Autore: Vito Santoro
Testata: Vitosantoro.net
Data: 23 marzo 2015
URL: http://vitosantoro.net/2015/03/22/massimo-carlotto-la-banda-degli-amanti/

Per festeggiare i suoi venti anni di scrittura – risale al 1995 il suo libro d’esordio Il fuggiasco –Massimo Carlotto ha deciso di riunire in questo suo ultimo romanzo La banda degli amanti i personaggi principali, e più amati, del suo universo narrativo. Si incrociano così le strade e i destini del detective senza licenza Marco Buratti, l’Alligatore, e dei suoi sodali, l’attempato gangster Beniamino Rossini e l’analista Max la Memoria, protagonisti di sei romanzi e di ungraphic novel, con il ferocissimo ‘predatore’ del Nordest Giorgio Pellegrini di Arrivederci amore, ciao e di Alla fine di un giorno noioso, e ancora con l’ispettore di polizia dai metodi spicci e anticonvenzionali (oltre che dall’abbigliamento ‘tamarro’), Giulio Campagna, già visto nei racconti ‘einaudiani’ Morte di un confidente, Little Dreams e La pista di Campagna. Un romanzocross-over, che può essere considerato come una sorta di bilancio del percorso personale e artistico di Carlotto. Infatti ne La banda degli amanti sono presenti tutte le tematiche a lui, a partire dal senso di sconfitta e di disadattamento rispetto all’oggi che pervade coloro che hanno creduto nello spirito rivoluzionario dei movimenti degli anni Settanta e soprattutto dal dominio assoluto e incontrastato del denaro sulla vita, di cui la mercificazione del corpo, specie quello femminile, e la propensione alla violenza sia mentale che fisica sono gli esiti più immediati.
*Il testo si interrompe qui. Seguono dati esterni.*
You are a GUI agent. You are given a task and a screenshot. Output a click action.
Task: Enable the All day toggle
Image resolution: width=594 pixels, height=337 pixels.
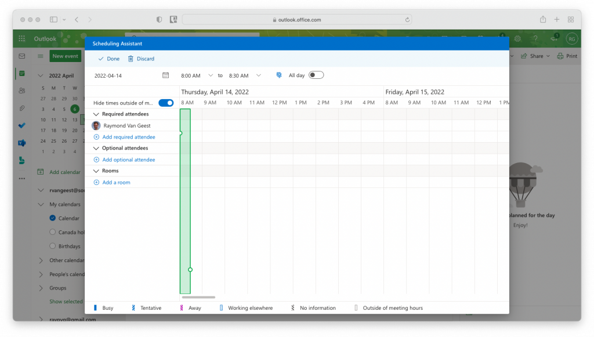[x=316, y=75]
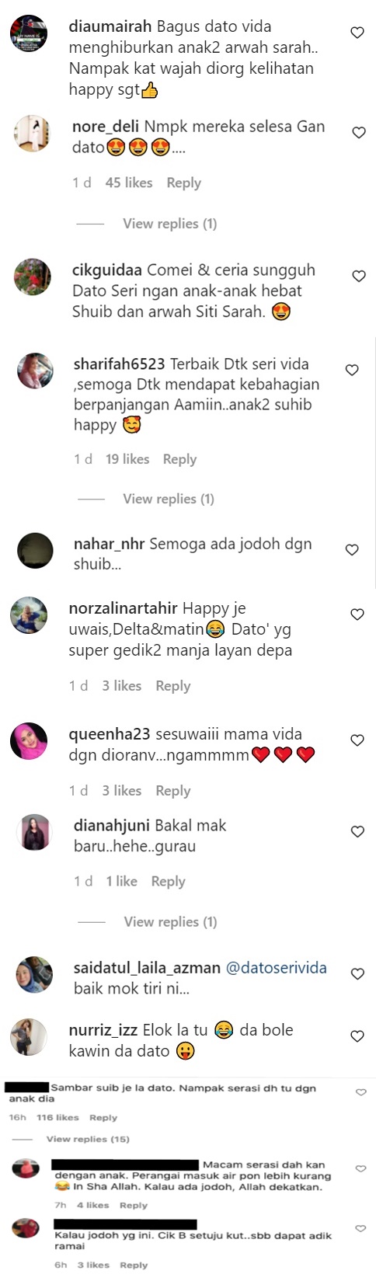The image size is (376, 1274).
Task: Like cikguidaa's comment
Action: 359,276
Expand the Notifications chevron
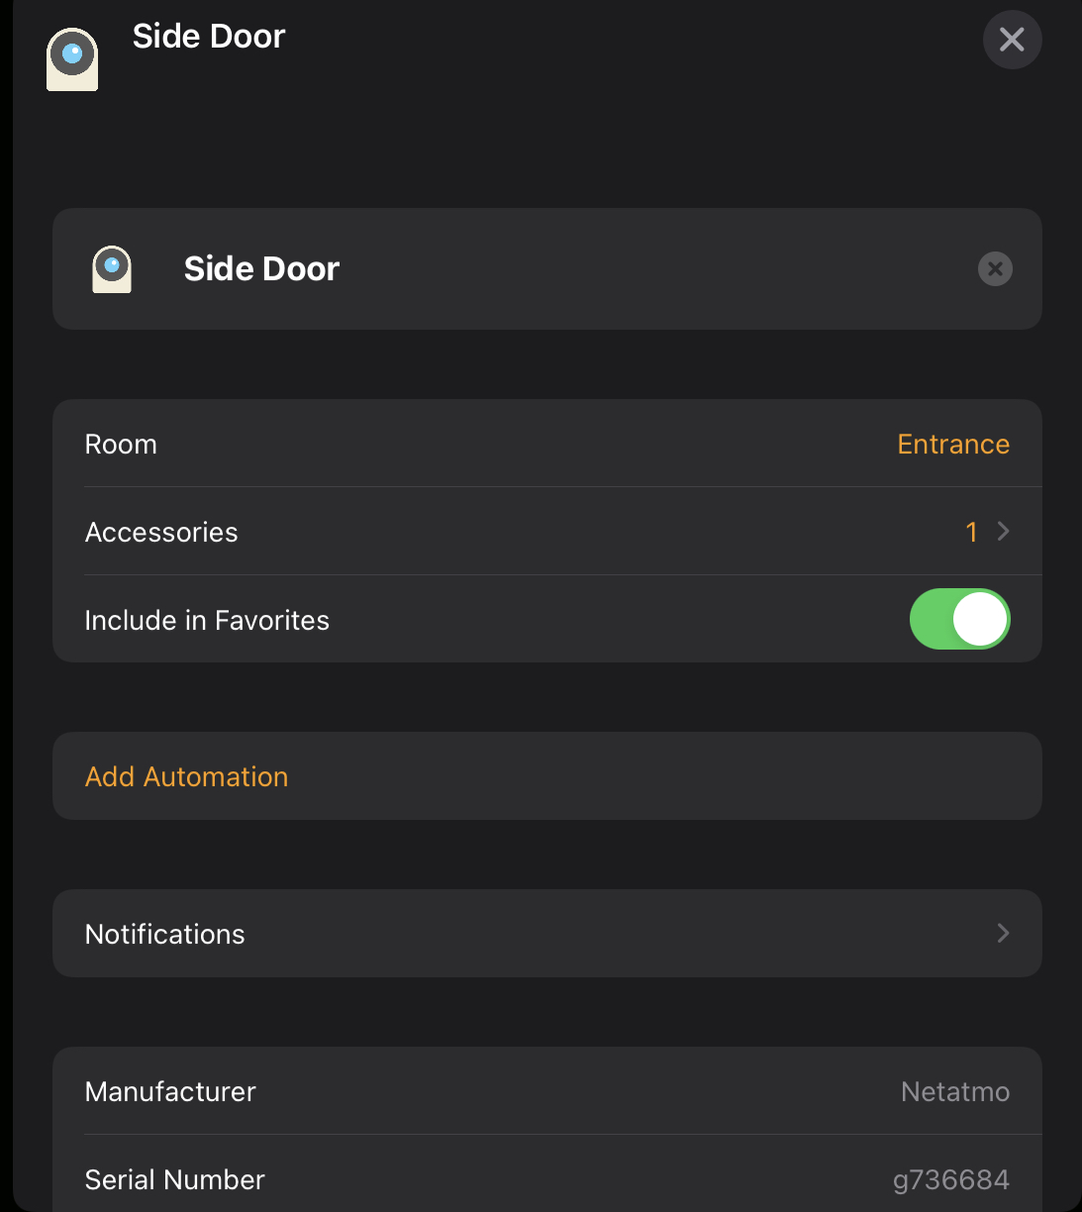Screen dimensions: 1082x1212 [1003, 934]

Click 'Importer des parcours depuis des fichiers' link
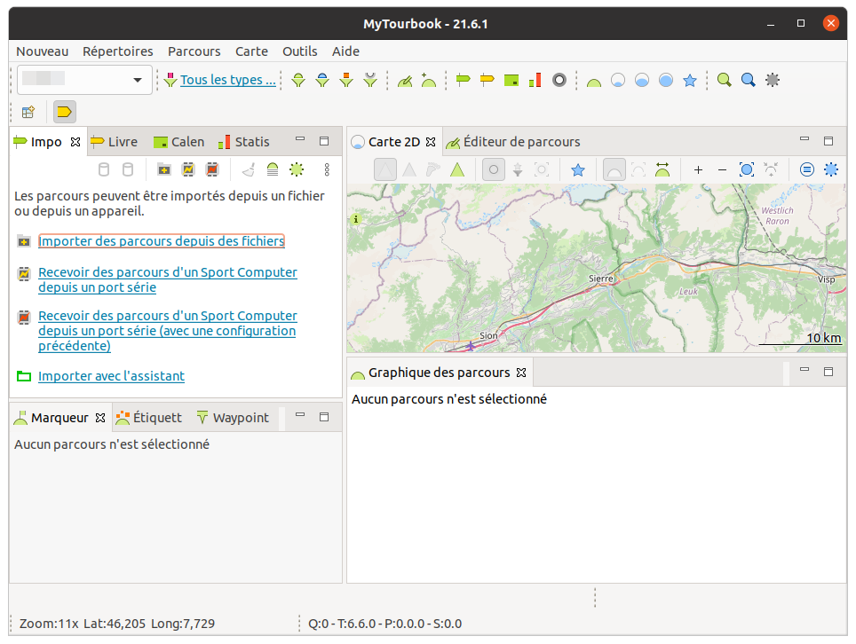162,241
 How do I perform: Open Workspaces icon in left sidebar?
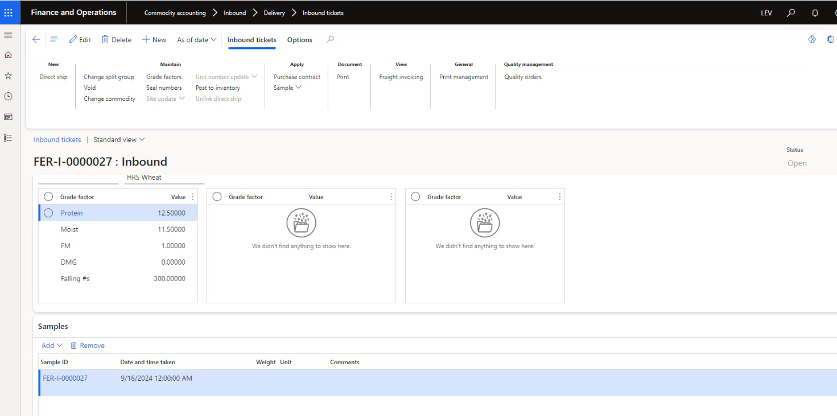8,117
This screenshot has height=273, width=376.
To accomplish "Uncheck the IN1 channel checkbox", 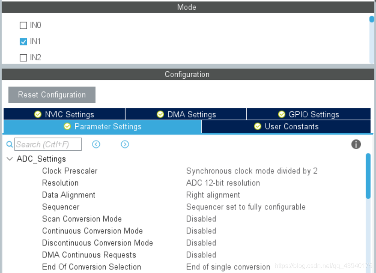I will pyautogui.click(x=23, y=42).
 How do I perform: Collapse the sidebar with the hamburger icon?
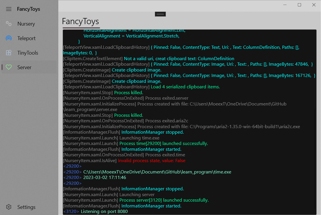[x=9, y=9]
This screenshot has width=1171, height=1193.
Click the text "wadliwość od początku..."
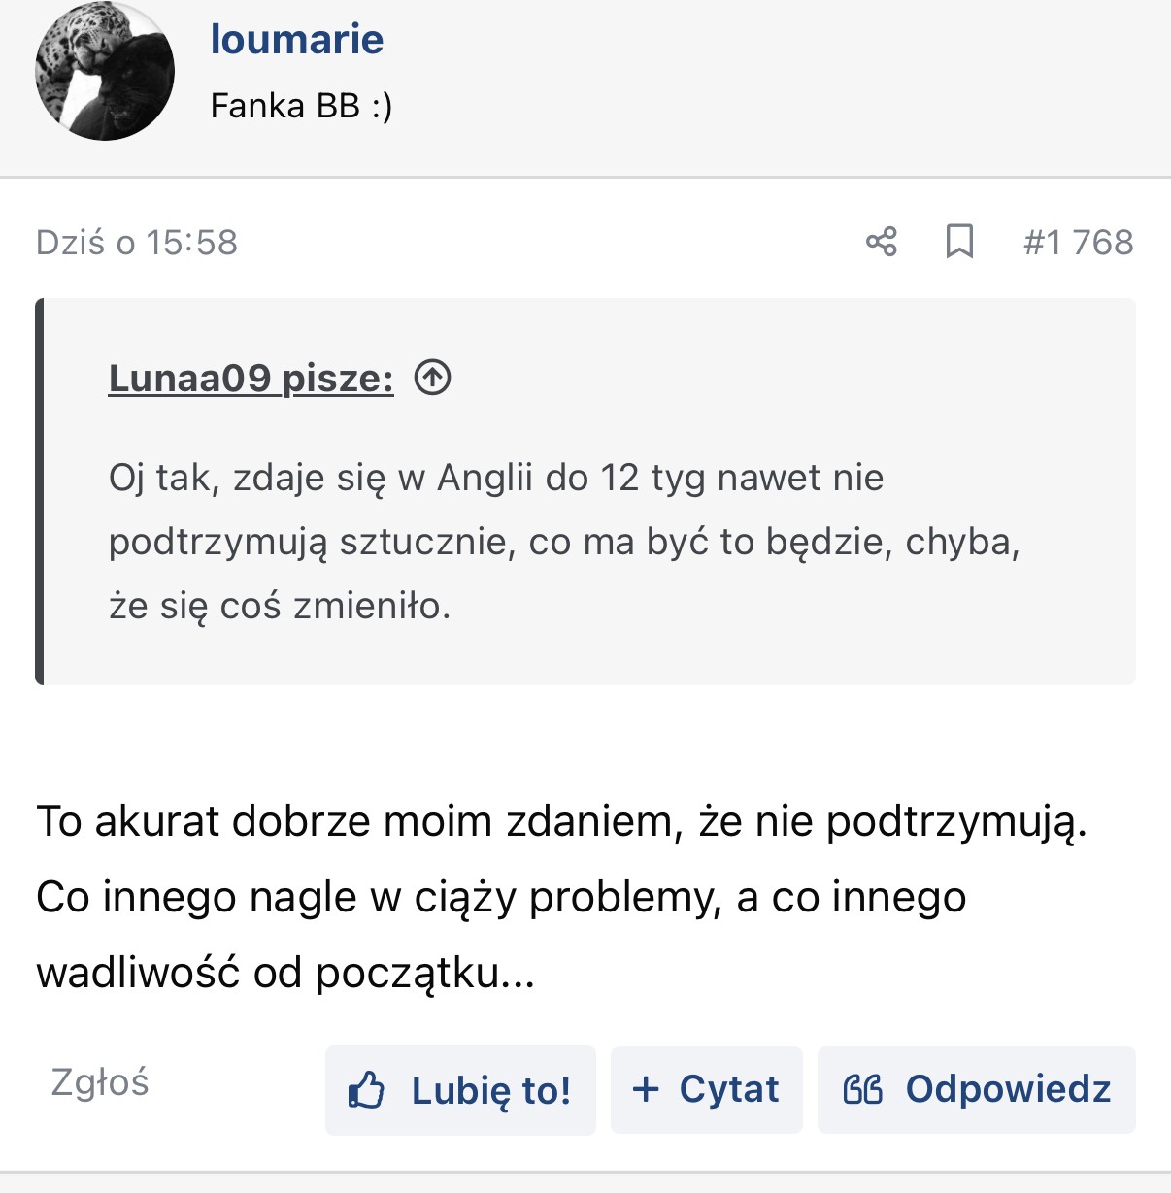[285, 972]
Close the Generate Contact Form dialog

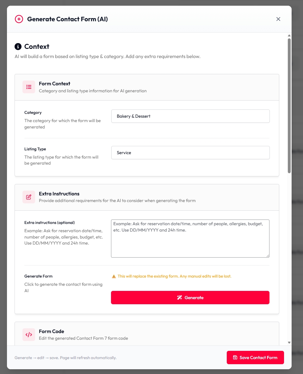[278, 19]
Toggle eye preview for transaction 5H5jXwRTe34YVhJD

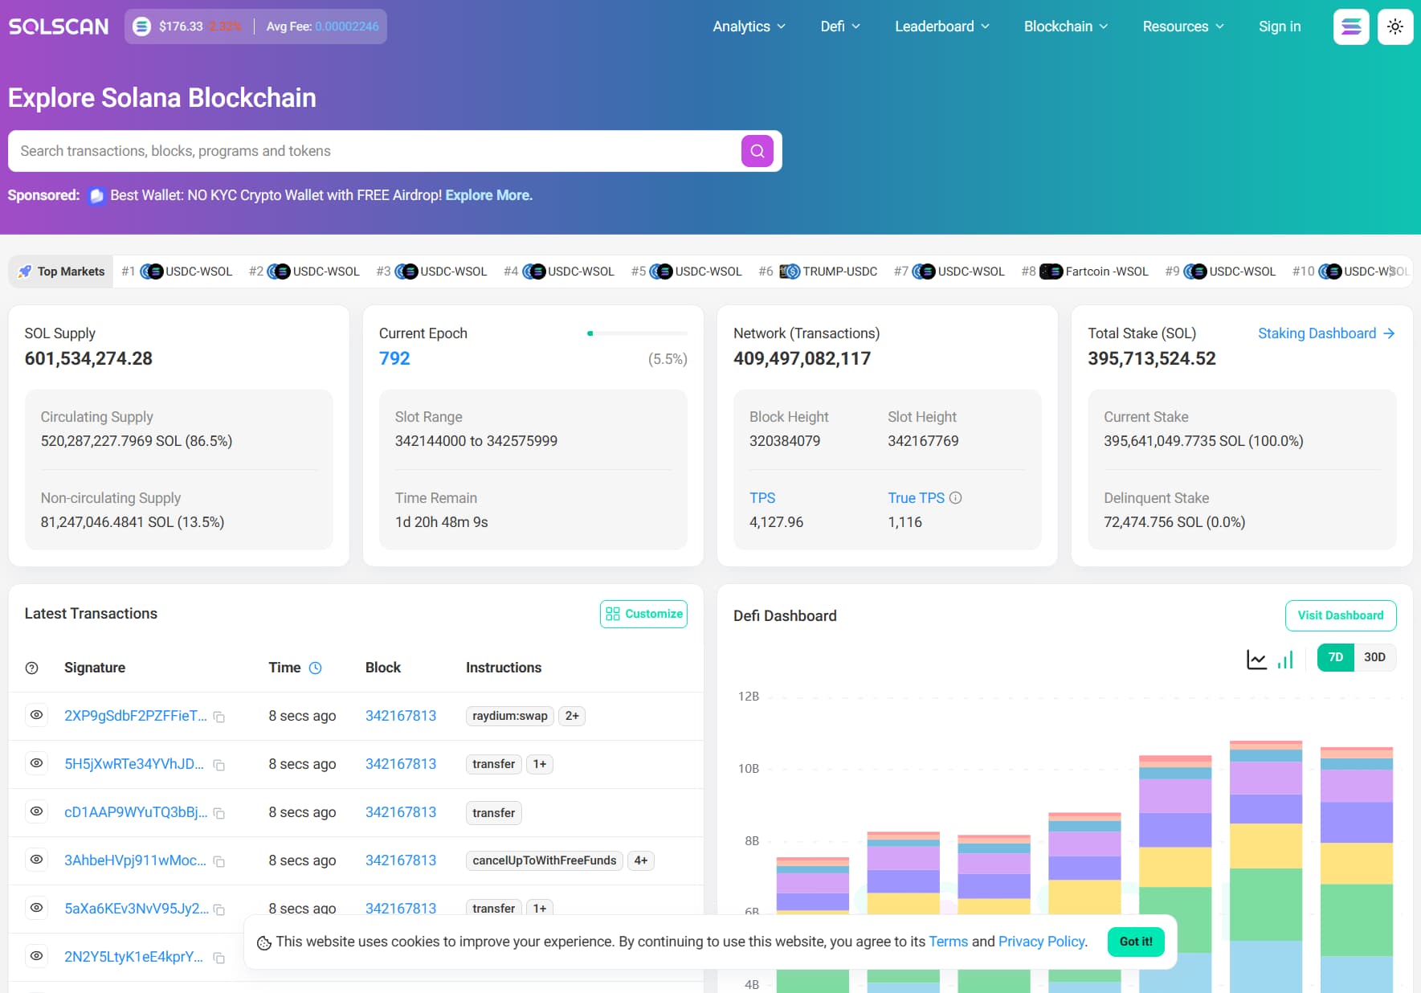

Al centro della nuova indagine dell’Alligatore c’è una “banda degli amanti”, attiva a Padova, specializzata in sequestri lampo a scopo di estorsione ai danni di vittime socialmente agiate, con discrete e soprattutto immediate disponibilità di contanti o di gioielli. Si tratta di persone facilmente ricattabili, obbligate al silenzio: amanti clandestini appunto. Una banda che ha il suo cervello nella raffinata mente criminale di Giorgio Pellegrini. L’uomo, figura non di primo piano degli anni di piombo, grazie alla mancanza di qualsivoglia scrupolo di natura morale (per raggiungere i propri scopi ricatta e uccide) ed alla capacità di porsi in sintonia con le regole del nuovo potere, ha raggiunto una posizione privilegiata in una borghesia fatta da «industriali delocalizzati, professionisti che si occupano di loro con l’abilità di funamboli, politici di basso livello con scritto in fronte “corruttibile”», e poi, commercianti che portano avanti la loro attività con l’usura, spesso accompagnati da commesse atteggiate a escort. Una borghesia che è il perfetto «ritratto di un Veneto parassita, volgare, famelico, eppure ancora profondamente radicato e inestirpabile». In questo contesto Pellegrini si muove come un predatore: ama appropriarsi degli altri, delle loro vite. «Controllarle, esserne padrone, e come tale avere il potere di renderli peggiori, impedire loro di guardarsi allo specchio senza provare ribrezzo». È il simbolo di una criminalità «trasversale a ogni forma di corruzione del potere e delle istituzioni. E nociva».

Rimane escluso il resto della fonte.